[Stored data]
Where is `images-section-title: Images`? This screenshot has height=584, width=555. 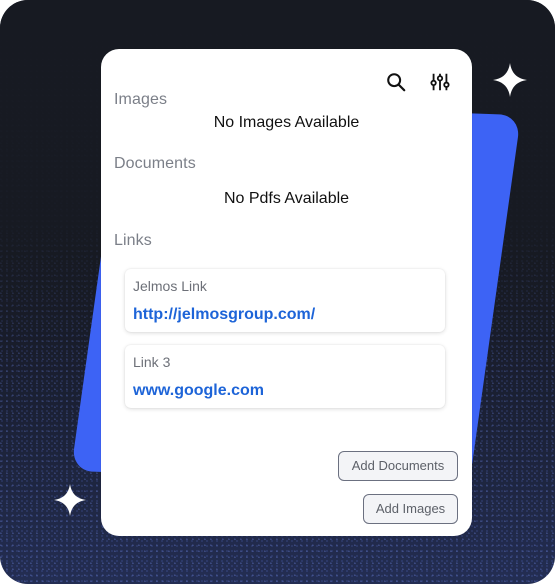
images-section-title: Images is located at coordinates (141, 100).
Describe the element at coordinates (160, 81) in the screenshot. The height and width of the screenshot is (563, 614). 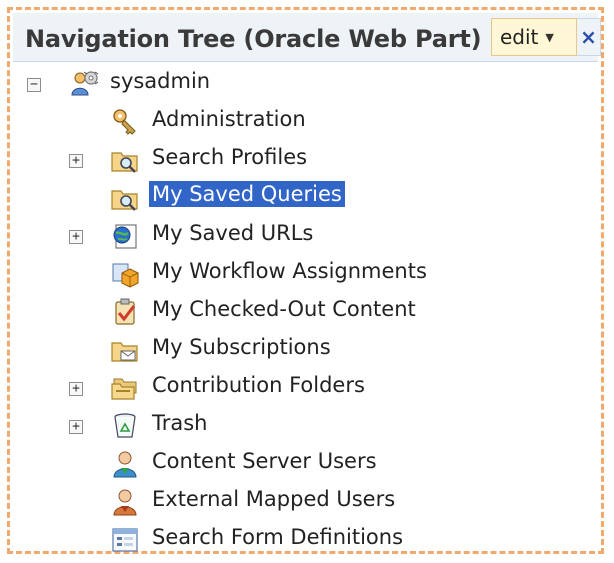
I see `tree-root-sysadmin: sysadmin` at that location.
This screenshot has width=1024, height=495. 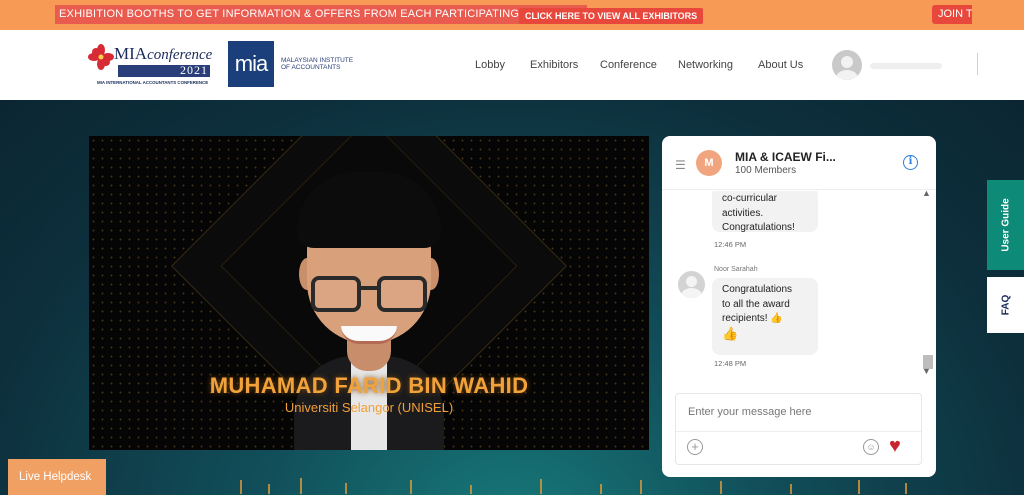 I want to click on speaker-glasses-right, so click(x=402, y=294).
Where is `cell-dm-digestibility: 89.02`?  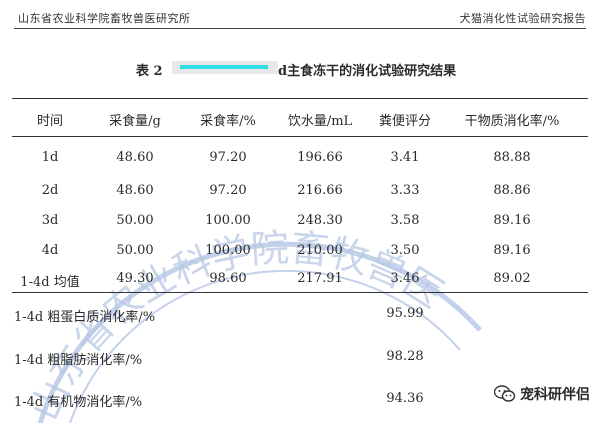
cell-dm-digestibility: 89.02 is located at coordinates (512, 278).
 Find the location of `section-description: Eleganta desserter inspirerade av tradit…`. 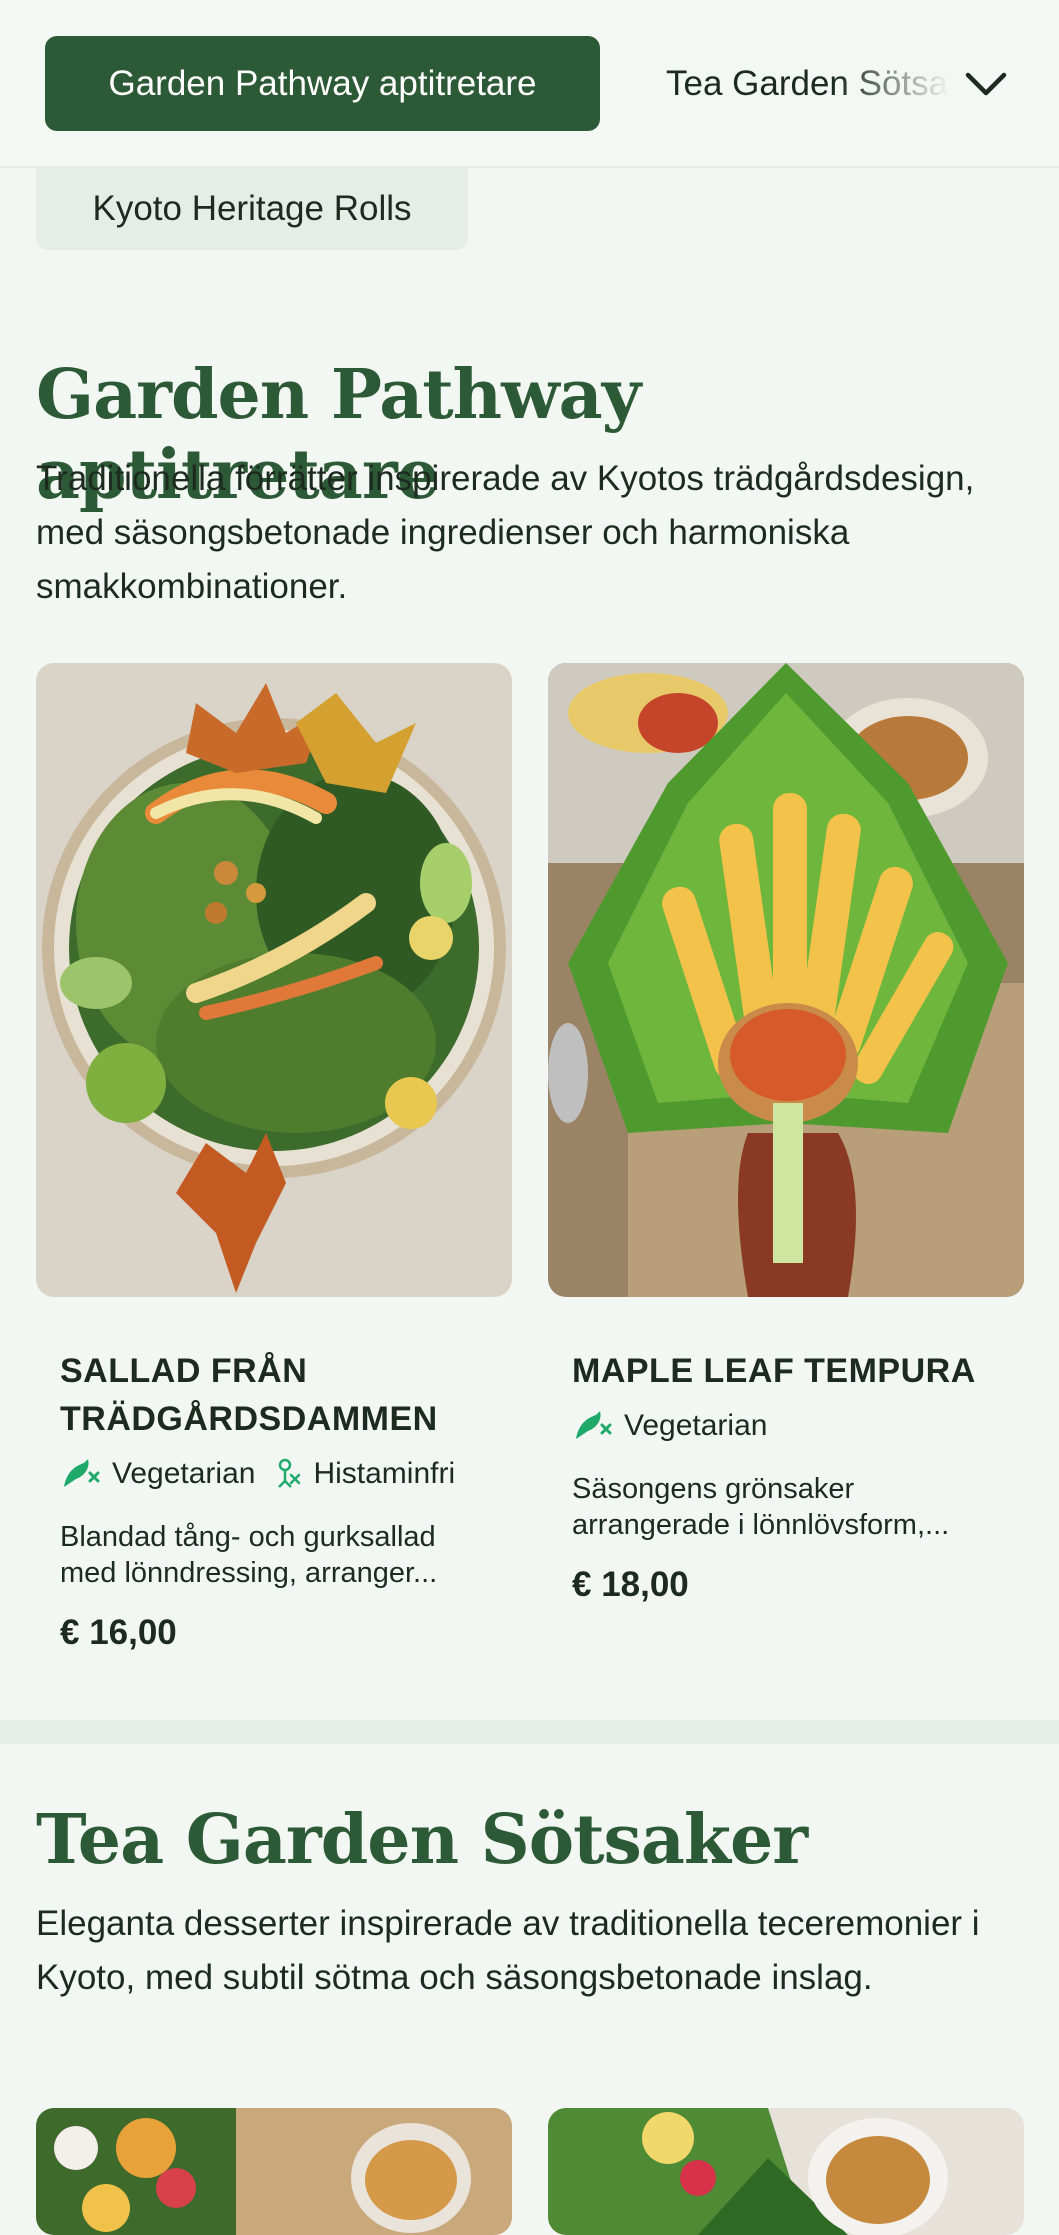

WORK TASK.
Begin at the first line of the items above and stop after the line that has "at that location.". Arrange those lines as a numbered list without blank lines, and leave the pictures out.

SOLUTION BELOW.
1. Where is `images-section-title: Images`? This screenshot has height=584, width=555. 
2. images-section-title: Images is located at coordinates (141, 100).
3. Describe the element at coordinates (160, 81) in the screenshot. The height and width of the screenshot is (563, 614). 
4. I see `tree-root-sysadmin: sysadmin` at that location.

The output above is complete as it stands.